*** Data to examine Section Begins ***

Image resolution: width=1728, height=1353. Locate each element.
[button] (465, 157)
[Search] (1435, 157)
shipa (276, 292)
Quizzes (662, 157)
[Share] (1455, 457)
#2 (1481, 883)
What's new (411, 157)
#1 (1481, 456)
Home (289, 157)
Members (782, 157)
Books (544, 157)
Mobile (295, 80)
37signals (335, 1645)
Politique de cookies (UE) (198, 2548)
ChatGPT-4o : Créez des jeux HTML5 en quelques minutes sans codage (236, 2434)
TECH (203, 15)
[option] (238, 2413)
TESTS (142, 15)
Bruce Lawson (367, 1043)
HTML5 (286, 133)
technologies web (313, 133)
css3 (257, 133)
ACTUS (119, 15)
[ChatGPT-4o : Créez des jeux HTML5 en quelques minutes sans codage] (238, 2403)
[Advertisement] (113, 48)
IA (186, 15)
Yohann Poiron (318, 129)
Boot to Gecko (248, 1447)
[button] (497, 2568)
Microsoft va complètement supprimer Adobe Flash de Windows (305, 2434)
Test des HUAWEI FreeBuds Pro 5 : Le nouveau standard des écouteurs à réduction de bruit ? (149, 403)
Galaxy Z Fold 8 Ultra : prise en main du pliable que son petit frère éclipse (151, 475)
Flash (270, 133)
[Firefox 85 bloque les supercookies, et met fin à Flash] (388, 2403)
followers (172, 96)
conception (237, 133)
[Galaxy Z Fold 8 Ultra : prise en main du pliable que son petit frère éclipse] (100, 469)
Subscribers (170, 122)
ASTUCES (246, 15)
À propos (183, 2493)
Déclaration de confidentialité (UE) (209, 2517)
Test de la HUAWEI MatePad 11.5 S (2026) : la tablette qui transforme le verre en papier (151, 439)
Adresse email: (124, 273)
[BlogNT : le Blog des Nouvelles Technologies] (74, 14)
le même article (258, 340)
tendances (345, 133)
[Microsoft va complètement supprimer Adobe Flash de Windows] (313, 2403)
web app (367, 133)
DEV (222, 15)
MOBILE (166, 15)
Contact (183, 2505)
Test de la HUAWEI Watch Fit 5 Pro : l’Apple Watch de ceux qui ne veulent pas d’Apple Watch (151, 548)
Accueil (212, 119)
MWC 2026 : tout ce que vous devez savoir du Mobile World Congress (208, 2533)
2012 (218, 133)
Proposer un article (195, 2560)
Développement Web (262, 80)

*** Data to examine Section Ends ***
*** Data to examine Section Begins ***

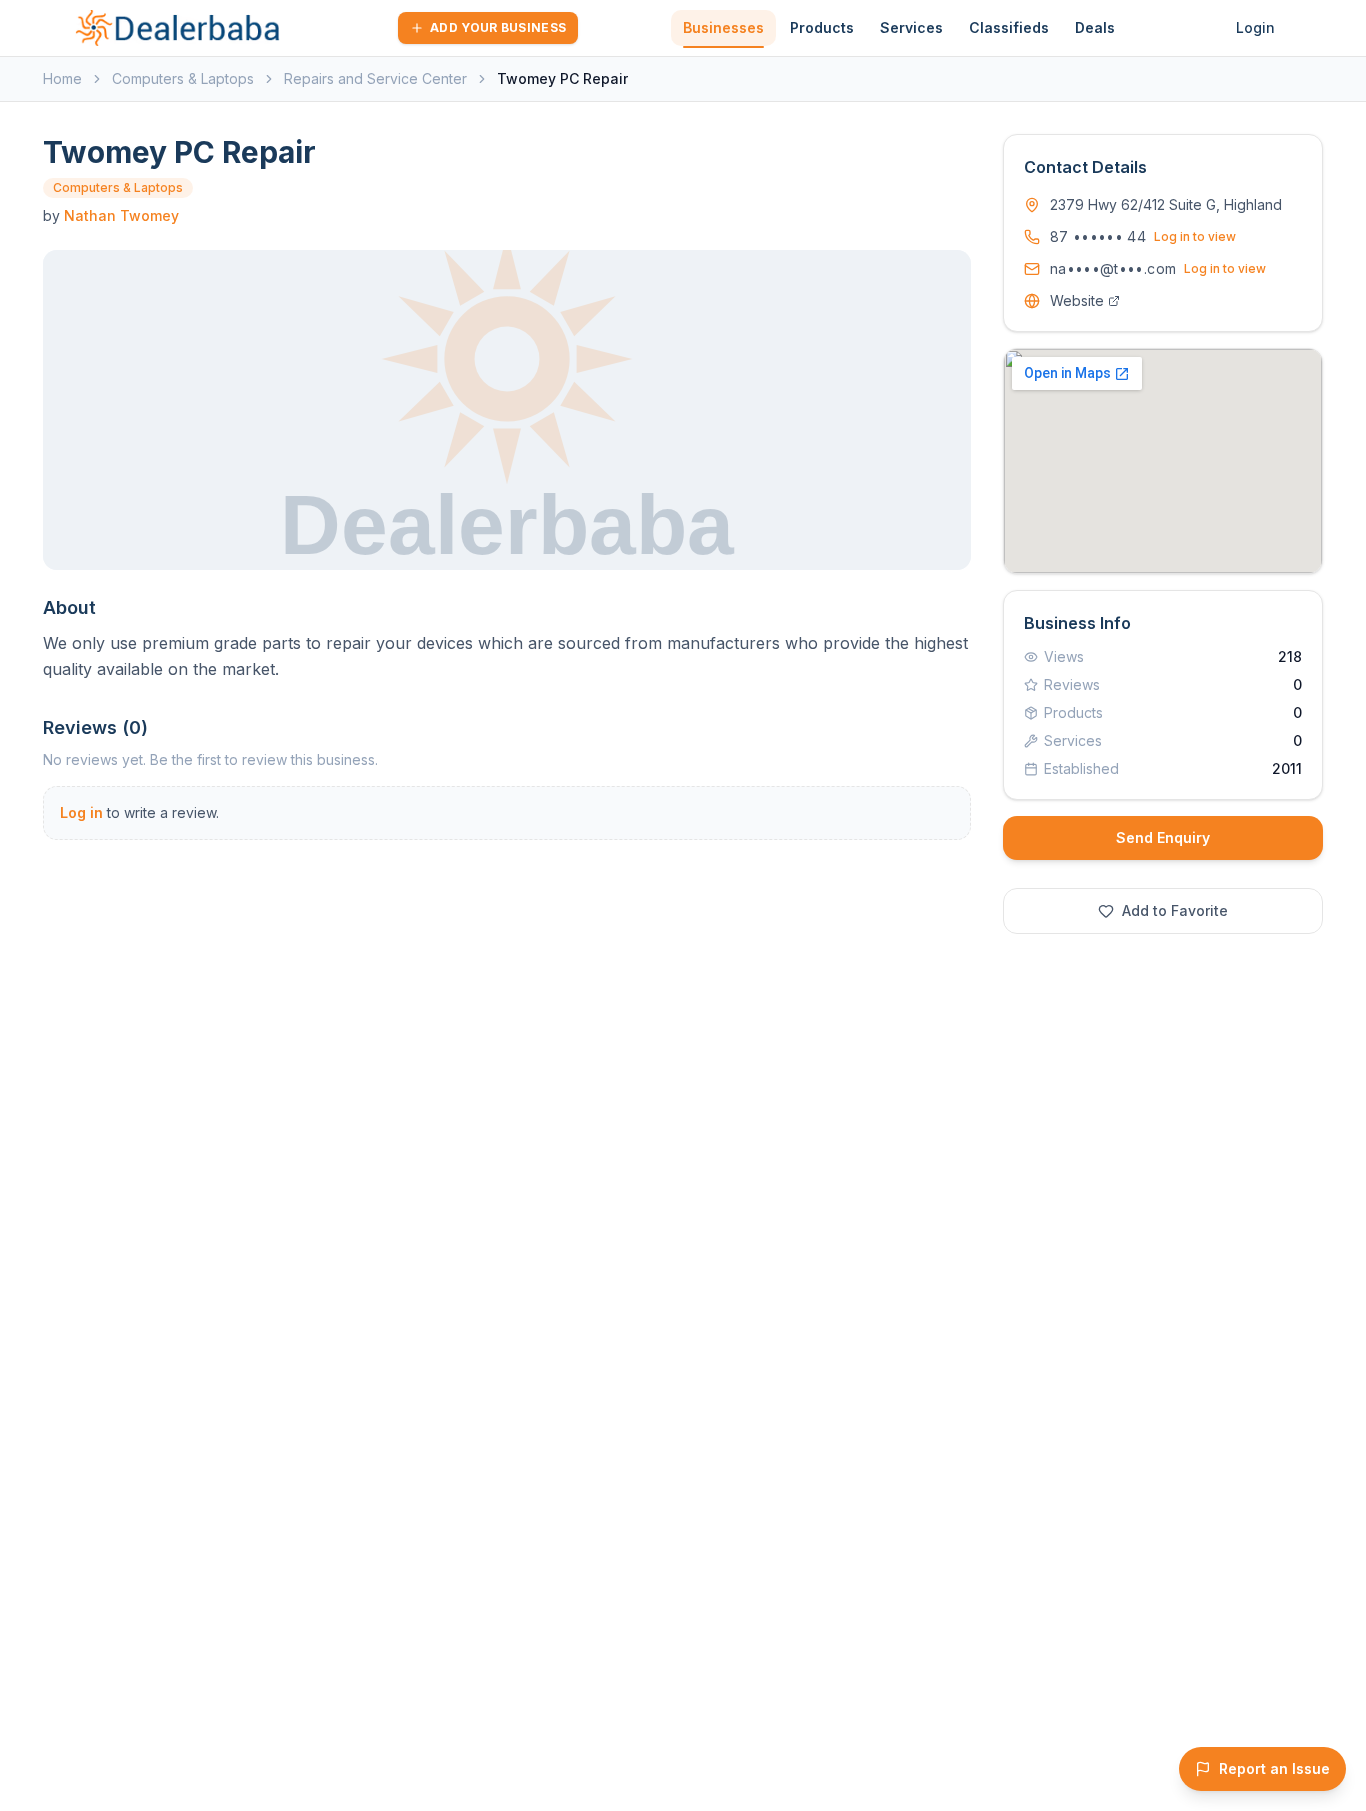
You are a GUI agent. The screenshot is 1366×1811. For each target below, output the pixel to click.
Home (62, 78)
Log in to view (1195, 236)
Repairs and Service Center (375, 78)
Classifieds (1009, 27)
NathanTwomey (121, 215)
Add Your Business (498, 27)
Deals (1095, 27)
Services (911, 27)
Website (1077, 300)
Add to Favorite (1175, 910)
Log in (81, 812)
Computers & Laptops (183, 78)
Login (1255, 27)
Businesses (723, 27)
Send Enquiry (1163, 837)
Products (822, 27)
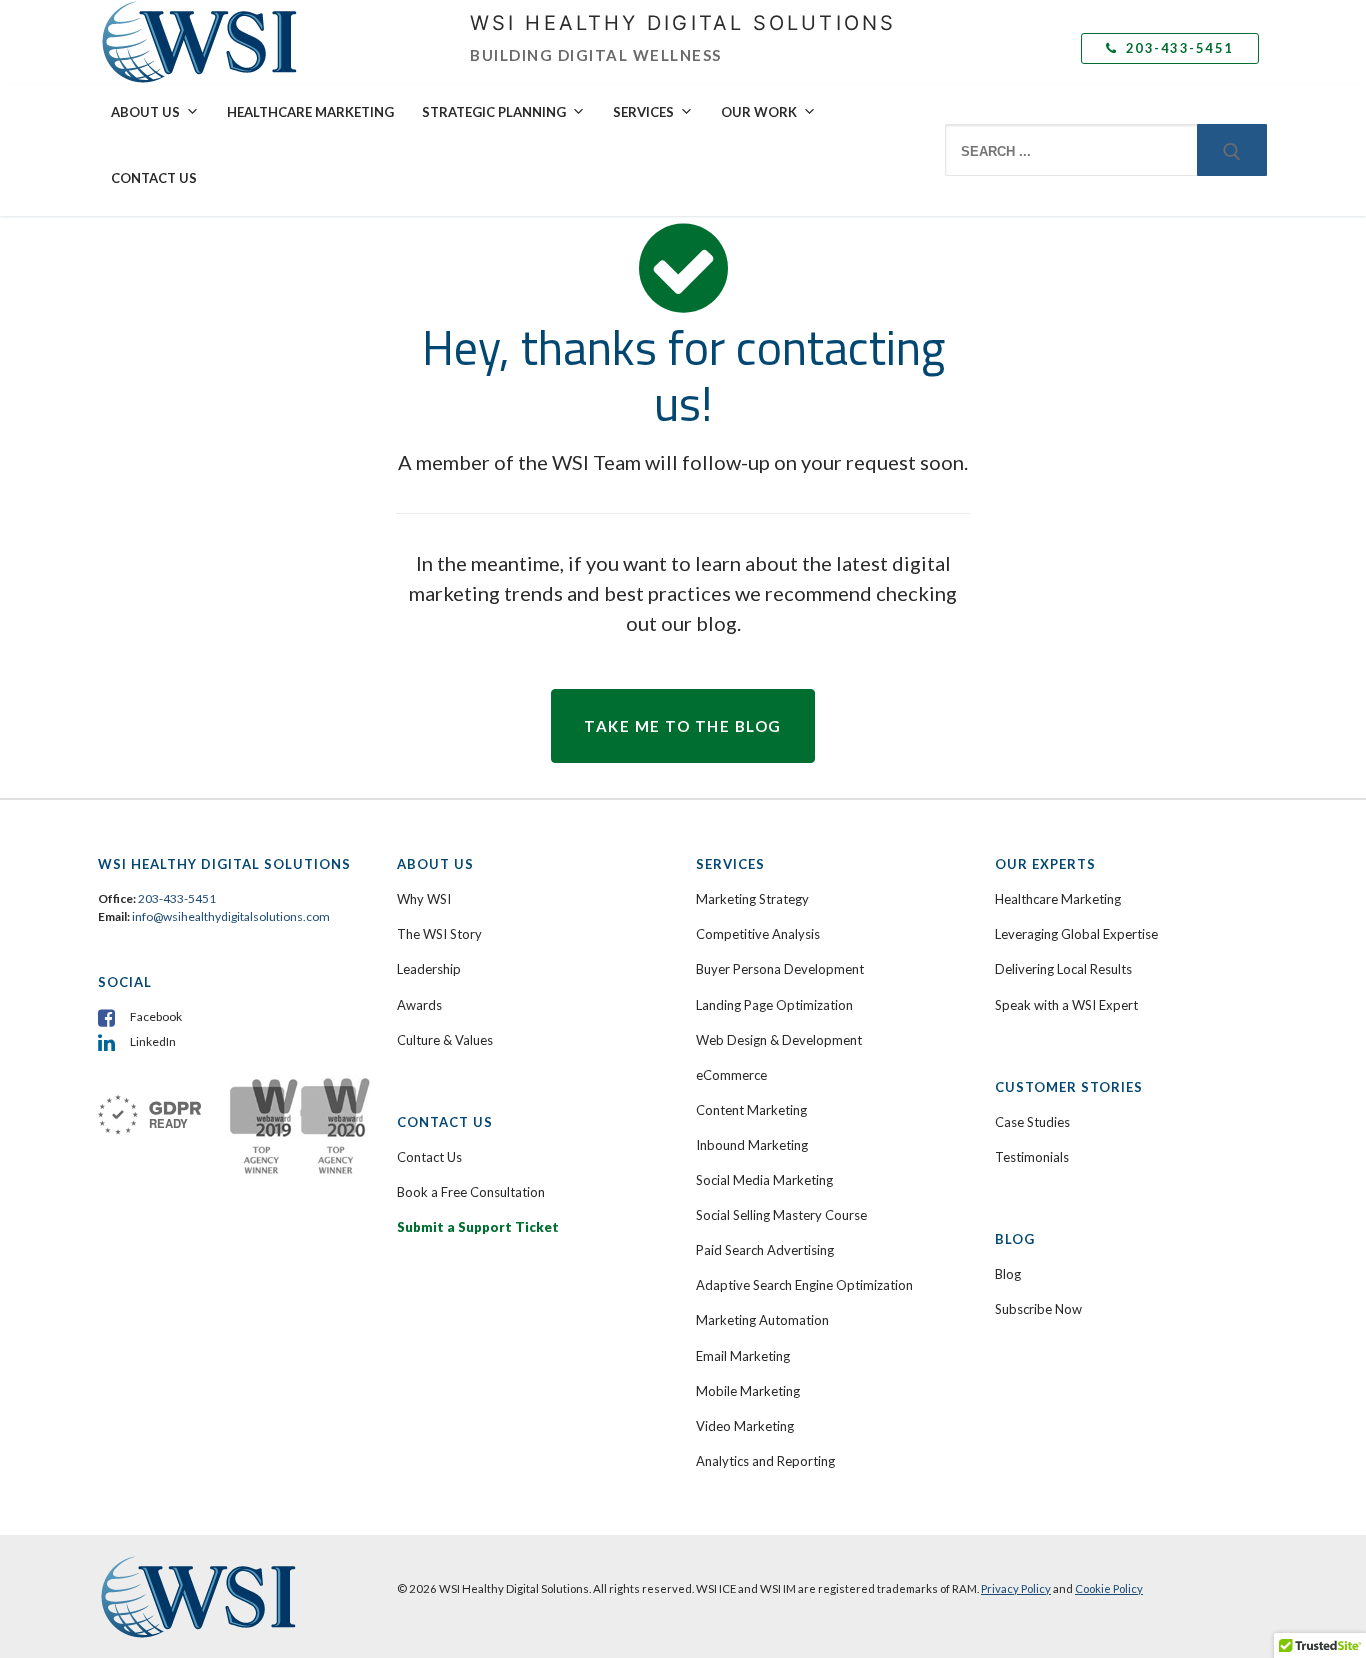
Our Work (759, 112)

*** Data to examine Section Ends ***

→ **Your instructions**: In the listing above, transcribe exactly everything from the line containing "[Microsoft va complètement" down to the line containing "Développement Web (262, 80)", including both and nothing more.

→ **Exercise response**:
[Microsoft va complètement supprimer Adobe Flash de Windows] (313, 2403)
web app (367, 133)
DEV (222, 15)
MOBILE (166, 15)
Contact (183, 2505)
Test de la HUAWEI Watch Fit 5 Pro : l’Apple Watch de ceux qui ne veulent pas d’Apple Watch (151, 548)
Accueil (212, 119)
MWC 2026 : tout ce que vous devez savoir du Mobile World Congress (208, 2533)
2012 (218, 133)
Proposer un article (195, 2560)
Développement Web (262, 80)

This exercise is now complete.